→ **Extrait à lire**
Comptes rendus

Dépistage génétique de l’hypersensibilité aux antirétroviraux : l’éventail d’options s’élargit
FUTURE I et FUTURE II : Vaccination contre le virus du papillome humain

Vaccination des adultes en pratique familiale : savoir saisir toutes les occasions

Le présent compte rendu est fondé sur des données médicales présentées lors d'un congrès de médecine reconnu ou publiées dans une revue avec comité de lecture ou dans un commentaire signé par un professionnel de la santé reconnu. La matière abordée dans ce compte rendu s'adresse uniquement aux professionnels de la santé reconnus du Canada.

Primary Care Today

Toronto, Ontario / 10-12 mai 2007

Le médecin de famille doit promouvoir activement la vaccination auprès de ses propres patients adultes et les amener à se faire vacciner. La première étape est de leur recommander les vaccins qui conviennent à leur âge chaque fois qu’ils consultent, peu importe le motif de la consultation. «Si la vaccination nous tient à cœur, les patients y accorderont aussi de l’importance. Si on soulève la question, le patient écoute, mais si on ne la soulève pas, on rate une occasion», explique la Dre Vivien Brown, chargée de cours en médecine familiale et communautaire, University of Toronto, Ontario.

Les obstacles

Comme elle et la Dre Allison McGeer, professeure titulaire de médecine de laboratoire et de pathobiologie, University of Toronto, l’ont expliqué tour à tour, il est facile de comprendre pourquoi la vaccination des adultes demeure sous-optimale. Le suivi des vaccins chez l’adulte n’est pas une mince tâche et c’est une responsabilité qui s’ajoute à la liste déjà longue de toutes les autres qui incombent au médecin. Comme le fait remarquer la Dre Brown, le Public Task Force aux États-Unis a estimé que le médecin de famille type devrait consacrer 7,5 heures par jour à la seule médecine de prévention s’il souhaite appliquer toutes les directives existantes.

[Enregistrements conservés]
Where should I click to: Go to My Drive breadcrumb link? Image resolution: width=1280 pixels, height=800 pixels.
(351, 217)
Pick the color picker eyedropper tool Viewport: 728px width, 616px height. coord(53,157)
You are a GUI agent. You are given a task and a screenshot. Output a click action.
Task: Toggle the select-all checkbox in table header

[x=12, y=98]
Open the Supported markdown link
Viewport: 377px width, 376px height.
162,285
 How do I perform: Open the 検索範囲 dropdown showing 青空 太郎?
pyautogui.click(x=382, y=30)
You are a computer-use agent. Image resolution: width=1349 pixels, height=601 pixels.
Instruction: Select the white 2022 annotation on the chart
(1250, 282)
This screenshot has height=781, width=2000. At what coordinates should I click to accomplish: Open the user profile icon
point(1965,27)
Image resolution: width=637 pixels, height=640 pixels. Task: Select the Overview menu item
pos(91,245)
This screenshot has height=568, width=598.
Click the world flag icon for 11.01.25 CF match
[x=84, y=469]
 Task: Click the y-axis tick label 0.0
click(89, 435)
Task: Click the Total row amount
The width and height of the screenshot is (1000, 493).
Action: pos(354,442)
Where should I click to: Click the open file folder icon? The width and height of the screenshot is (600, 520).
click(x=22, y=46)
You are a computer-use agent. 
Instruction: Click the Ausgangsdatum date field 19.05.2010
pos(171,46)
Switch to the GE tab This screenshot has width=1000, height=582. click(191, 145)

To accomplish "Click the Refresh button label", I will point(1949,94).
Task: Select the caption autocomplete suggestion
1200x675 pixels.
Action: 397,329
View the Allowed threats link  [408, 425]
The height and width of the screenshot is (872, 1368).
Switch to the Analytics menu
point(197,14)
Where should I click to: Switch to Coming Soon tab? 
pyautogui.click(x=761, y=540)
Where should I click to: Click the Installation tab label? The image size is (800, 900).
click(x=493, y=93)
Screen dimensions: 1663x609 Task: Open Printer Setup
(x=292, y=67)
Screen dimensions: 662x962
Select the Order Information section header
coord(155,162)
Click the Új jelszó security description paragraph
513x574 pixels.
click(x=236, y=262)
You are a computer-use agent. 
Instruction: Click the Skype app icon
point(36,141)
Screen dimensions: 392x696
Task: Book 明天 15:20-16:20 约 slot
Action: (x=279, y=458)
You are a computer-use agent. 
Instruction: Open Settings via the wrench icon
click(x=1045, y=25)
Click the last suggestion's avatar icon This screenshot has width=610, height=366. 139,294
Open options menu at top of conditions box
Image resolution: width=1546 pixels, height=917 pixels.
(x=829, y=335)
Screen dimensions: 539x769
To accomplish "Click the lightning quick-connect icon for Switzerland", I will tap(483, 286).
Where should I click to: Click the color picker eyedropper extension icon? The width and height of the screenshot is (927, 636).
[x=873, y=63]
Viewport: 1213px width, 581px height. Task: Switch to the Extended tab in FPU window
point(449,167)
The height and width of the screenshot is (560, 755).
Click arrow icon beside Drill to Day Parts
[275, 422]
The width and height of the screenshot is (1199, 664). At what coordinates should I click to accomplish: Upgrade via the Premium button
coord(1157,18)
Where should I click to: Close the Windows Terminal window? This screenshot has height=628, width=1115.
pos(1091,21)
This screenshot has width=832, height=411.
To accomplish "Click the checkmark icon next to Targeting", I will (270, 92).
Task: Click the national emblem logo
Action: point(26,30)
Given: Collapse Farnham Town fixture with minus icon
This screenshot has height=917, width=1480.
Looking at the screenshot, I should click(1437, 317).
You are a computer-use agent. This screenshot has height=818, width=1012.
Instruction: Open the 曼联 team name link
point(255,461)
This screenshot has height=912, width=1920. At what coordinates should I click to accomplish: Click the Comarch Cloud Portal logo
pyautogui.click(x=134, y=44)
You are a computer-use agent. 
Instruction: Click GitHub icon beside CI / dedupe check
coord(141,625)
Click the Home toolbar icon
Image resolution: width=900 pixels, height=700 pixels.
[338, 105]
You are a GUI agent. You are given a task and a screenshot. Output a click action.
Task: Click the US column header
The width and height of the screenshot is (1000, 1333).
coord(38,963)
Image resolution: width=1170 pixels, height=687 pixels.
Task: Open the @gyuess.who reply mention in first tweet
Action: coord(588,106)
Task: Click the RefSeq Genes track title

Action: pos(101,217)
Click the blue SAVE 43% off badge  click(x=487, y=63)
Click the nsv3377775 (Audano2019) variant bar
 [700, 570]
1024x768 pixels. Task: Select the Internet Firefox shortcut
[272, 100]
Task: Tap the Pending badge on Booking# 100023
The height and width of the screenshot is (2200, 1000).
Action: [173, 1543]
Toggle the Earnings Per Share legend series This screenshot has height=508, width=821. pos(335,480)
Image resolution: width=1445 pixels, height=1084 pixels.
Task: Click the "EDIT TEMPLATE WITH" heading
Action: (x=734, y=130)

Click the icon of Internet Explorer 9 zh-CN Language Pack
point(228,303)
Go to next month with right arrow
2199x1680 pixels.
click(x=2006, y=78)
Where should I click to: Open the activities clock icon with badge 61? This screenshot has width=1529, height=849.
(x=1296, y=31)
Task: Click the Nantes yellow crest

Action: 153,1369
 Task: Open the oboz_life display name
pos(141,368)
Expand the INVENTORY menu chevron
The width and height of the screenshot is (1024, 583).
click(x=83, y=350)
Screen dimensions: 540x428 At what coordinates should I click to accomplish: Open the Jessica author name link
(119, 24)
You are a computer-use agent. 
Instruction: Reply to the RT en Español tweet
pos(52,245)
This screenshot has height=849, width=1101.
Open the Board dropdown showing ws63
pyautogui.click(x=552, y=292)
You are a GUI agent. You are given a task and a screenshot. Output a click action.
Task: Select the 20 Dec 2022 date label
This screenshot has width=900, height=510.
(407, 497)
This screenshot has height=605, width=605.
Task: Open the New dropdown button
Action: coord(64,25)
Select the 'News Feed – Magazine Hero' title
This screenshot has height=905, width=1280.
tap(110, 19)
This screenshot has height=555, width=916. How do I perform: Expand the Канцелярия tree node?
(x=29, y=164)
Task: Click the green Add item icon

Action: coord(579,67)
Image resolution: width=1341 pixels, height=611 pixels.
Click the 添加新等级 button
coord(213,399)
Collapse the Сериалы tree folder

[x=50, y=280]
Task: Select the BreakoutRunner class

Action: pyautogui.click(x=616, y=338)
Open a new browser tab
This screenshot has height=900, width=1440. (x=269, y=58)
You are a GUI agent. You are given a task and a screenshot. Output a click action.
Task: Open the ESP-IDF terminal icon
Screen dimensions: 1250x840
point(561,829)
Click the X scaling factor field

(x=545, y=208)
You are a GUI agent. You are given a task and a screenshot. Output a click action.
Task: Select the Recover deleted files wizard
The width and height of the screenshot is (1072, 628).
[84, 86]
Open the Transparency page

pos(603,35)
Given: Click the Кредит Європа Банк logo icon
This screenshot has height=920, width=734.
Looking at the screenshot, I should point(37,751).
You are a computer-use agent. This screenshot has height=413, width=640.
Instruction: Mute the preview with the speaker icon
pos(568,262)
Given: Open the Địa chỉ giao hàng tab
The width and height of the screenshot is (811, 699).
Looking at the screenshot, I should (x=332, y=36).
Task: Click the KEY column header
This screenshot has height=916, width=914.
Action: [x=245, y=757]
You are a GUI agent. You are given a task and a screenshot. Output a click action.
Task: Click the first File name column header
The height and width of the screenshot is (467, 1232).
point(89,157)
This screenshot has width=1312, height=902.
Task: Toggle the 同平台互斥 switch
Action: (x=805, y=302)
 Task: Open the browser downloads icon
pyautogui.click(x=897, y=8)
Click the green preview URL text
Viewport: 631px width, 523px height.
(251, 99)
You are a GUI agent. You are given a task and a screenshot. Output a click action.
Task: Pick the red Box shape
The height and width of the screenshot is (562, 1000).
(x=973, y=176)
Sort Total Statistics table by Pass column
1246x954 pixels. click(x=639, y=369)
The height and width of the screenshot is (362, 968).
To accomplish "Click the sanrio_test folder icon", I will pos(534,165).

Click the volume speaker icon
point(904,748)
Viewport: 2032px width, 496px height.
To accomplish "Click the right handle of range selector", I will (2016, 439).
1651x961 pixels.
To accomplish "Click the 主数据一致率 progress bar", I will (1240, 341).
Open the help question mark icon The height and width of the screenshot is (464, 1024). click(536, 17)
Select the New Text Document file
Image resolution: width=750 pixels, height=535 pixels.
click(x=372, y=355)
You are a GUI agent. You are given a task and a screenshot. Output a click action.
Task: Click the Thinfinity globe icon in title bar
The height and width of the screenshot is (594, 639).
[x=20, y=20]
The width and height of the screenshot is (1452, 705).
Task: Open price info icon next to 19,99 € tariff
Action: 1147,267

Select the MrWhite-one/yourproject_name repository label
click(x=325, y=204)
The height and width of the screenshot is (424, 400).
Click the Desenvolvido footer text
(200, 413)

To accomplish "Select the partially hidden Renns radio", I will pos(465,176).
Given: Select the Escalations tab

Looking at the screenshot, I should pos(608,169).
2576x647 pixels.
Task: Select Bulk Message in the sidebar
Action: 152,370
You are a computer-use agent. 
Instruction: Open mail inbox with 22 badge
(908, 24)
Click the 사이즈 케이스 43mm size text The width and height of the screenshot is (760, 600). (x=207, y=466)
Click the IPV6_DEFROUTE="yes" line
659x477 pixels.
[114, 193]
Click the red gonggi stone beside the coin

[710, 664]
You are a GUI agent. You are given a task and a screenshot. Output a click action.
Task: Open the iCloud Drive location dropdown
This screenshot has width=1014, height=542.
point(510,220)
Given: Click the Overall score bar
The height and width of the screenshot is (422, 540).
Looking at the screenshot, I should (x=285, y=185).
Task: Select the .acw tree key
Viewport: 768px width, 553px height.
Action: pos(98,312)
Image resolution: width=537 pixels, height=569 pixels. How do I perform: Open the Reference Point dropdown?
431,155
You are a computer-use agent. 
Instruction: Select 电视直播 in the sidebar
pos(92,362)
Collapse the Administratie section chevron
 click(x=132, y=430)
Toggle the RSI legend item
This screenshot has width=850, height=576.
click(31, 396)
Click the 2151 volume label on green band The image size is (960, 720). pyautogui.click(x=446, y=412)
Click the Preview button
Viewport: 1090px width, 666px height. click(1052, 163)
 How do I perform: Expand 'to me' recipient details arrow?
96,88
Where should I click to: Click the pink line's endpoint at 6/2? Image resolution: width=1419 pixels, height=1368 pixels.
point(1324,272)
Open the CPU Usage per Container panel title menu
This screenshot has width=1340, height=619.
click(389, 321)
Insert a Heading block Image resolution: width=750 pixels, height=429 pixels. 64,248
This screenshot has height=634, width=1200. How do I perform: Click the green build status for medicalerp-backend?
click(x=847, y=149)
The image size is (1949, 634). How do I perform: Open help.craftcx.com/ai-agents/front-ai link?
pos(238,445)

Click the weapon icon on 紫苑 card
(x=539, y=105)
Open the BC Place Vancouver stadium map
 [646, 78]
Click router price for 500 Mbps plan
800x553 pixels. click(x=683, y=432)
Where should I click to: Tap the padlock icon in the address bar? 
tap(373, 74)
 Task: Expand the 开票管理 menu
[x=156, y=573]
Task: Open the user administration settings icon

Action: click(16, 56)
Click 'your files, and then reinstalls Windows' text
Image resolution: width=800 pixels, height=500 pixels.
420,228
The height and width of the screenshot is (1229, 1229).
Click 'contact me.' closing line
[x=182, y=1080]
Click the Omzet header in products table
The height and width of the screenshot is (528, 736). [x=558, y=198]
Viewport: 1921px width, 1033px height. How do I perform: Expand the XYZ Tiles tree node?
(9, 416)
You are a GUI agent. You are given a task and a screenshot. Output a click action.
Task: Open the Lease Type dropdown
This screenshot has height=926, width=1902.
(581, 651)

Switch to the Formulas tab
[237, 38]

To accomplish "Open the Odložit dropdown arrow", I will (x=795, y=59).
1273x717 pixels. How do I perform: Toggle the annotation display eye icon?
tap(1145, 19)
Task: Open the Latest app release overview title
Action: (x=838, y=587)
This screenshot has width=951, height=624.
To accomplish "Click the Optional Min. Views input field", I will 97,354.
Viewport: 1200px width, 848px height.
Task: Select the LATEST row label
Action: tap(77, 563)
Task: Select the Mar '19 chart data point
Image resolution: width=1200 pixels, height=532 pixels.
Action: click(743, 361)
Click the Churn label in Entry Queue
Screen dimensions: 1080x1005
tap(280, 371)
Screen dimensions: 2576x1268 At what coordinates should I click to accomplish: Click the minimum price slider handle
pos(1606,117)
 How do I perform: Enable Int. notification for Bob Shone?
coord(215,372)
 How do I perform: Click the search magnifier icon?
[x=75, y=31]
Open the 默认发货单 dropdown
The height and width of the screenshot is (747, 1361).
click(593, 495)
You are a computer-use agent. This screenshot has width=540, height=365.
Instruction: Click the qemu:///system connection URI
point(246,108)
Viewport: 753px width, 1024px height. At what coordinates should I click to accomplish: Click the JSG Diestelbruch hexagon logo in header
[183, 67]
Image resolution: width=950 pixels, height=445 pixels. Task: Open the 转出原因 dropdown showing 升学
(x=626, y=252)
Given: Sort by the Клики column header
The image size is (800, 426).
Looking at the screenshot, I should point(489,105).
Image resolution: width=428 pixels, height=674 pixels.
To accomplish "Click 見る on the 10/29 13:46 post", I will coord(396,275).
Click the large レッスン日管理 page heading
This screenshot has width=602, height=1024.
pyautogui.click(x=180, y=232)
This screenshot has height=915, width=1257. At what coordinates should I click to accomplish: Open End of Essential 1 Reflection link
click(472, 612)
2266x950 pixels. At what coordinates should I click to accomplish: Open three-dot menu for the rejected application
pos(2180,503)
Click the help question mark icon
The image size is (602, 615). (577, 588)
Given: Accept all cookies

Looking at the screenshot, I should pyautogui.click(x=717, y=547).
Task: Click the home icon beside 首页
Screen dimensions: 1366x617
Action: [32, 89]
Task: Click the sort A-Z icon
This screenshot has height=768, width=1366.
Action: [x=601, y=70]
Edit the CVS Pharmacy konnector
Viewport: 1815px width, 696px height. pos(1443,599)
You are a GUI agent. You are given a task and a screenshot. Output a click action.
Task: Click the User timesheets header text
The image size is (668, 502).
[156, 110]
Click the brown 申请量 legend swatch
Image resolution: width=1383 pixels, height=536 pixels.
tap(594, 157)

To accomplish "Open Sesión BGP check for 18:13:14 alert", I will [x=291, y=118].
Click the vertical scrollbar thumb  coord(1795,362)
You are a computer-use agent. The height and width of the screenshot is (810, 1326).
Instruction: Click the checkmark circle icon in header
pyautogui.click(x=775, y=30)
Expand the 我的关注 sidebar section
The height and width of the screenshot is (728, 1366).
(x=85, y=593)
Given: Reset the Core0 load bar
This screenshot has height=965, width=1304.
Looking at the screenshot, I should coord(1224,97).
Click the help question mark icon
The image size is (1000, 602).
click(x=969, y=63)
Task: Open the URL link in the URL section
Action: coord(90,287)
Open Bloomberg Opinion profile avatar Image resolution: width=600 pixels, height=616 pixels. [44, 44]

→ **Consignes**
(a) Répondez aux questions suivantes sur le compte rendu consacré à la vaccination des adultes, en donnant une réponse par ligne.
(i) Dans quelle ville et à quelles dates s'est tenu le congrès Primary Care Today ?
(ii) Quel poste la Dre Vivien Brown occupe-t-elle ?
(iii) Selon l'estimation du Public Task Force, combien d'heures par jour le médecin de famille type devrait-il consacrer à la médecine de prévention pour appliquer toutes les directives existantes ?
(b) Poursuivez le compte rendu sur la vaccination des adultes à partir de sa dernière phrase.

→ **Réponses**
(a)
(i) À Toronto, en Ontario, du 10 au 12 mai 2007.
(ii) Elle est chargée de cours en médecine familiale et communautaire à la University of Toronto.
(iii) 7,5 heures par jour.

(b)
Les patients eux-mêmes lui compliquent souvent la tâche en se rendant au service des urgences ou à une clinique sans rendez-vous pour obtenir une injection et en ne se souvenant pas de ce qu’ils ont reçu. Il est donc très difficile pour le médecin de faire un suivi des vaccins que ses patients adultes ont reçus et de ceux dont ils ont besoin. «À cet obstacle s’ajoutent les craintes que suscite souvent la vaccination», d’ajouter la Dre Brown. De plus, tout le monde n’a pas un médecin de famille, et c’est là un autre obstacle à la vaccination. Par ailleurs, même si le patient a un médecin de famille, il ne lui est pas toujours possible d’obtenir un rendez-vous, de se rendre au cabinet du médecin et de payer pour le vaccin.

Les obstacles qui dépendent du patient expliquent en partie que les taux de vaccination demeurent sous-optimaux chez les adultes, mais ce n’est pas tout. Dès l’âge de neuf ou dix ans, «l’enfant a déjà été exposé aux principaux agents pathogènes et il a alors des cellules mémoire, de sorte que quand il y est exposé de nouveau, son organisme est prêt à les combattre», souligne la Dre McGeer. Les vaccins de la petite enfance – dont le succès fait l’unanimité au Canada et ailleurs – protègent les nourrissons contre les agents pathogènes majeurs et, partant, les jeunes enfants contre les maladies graves et la mortalité. Vers l’âge de 15 à 20 ans, cependant, le patient a déjà été exposé à de nouveaux agents pathogènes en raison de ses activités professionnelles, de ses déplacements et de ses comportements. Bien que l’exposition à ces nouveaux agents pathogènes ne soit généralement pas mortelle, «le fardeau de morbidité peut être appréciable», fait observer la Dre McGeer. Or, une proportion importante de ces infections aurait pu être prévenue si, à l’adolescence ou au début de l’âge adulte, ces personnes avaient reçu les vaccins appropriés. Pour ajouter au problème, de nombreux immigrants vivent dans les grandes villes comme Toronto, où plus de 40 % des résidants ne sont pas nés au Canada. Et de nombreux immigrants originaires de pays où les programmes de vaccination de la petite enfance sont inappropriés ont besoin d’un «rattrapage» substantiel pour être bien protégés contre les principaux agents pathogènes présents dans leur pays d’adoption, poursuit la Dre McGeer.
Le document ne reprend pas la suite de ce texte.